Saved entries:
----------

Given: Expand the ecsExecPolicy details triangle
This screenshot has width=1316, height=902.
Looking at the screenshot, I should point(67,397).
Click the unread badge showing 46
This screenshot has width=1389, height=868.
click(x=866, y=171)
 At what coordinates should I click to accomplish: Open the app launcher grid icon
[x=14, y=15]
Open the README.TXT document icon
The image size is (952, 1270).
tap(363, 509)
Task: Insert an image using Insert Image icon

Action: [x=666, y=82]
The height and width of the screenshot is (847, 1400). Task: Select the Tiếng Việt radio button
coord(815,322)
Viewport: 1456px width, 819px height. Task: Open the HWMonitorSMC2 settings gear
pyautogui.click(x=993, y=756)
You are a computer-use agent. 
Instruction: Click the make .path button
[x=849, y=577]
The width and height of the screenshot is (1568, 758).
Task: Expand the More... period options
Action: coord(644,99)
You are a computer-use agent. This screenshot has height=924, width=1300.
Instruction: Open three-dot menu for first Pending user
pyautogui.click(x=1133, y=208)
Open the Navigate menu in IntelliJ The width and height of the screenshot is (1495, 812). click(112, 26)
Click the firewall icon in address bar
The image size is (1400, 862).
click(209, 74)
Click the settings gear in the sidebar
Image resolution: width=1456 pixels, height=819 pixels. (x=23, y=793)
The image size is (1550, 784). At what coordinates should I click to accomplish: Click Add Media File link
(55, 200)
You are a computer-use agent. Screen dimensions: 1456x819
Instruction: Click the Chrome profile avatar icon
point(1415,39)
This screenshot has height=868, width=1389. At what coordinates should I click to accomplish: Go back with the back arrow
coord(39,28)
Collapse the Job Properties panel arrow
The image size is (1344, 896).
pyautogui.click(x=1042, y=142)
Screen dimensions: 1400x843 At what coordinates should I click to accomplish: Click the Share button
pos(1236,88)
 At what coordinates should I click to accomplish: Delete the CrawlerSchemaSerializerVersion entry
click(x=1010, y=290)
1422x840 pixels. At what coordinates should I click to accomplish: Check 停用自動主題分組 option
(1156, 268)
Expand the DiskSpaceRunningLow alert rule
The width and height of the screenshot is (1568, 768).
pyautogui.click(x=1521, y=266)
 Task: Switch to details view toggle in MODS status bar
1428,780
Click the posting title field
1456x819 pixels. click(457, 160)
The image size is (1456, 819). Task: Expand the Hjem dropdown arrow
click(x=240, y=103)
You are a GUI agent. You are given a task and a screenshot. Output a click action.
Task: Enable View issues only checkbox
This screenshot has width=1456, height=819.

----------

• Problem description
Across the records above, show each line containing the word "agent".

• Written reply
You are a computer-use agent. 
You are a computer-use agent. This screenshot has height=924, width=1300.
You are a computer-use agent. Screen dimensions: 1456x819
You are a GUI agent. You are given a task and a screenshot. Output a click action.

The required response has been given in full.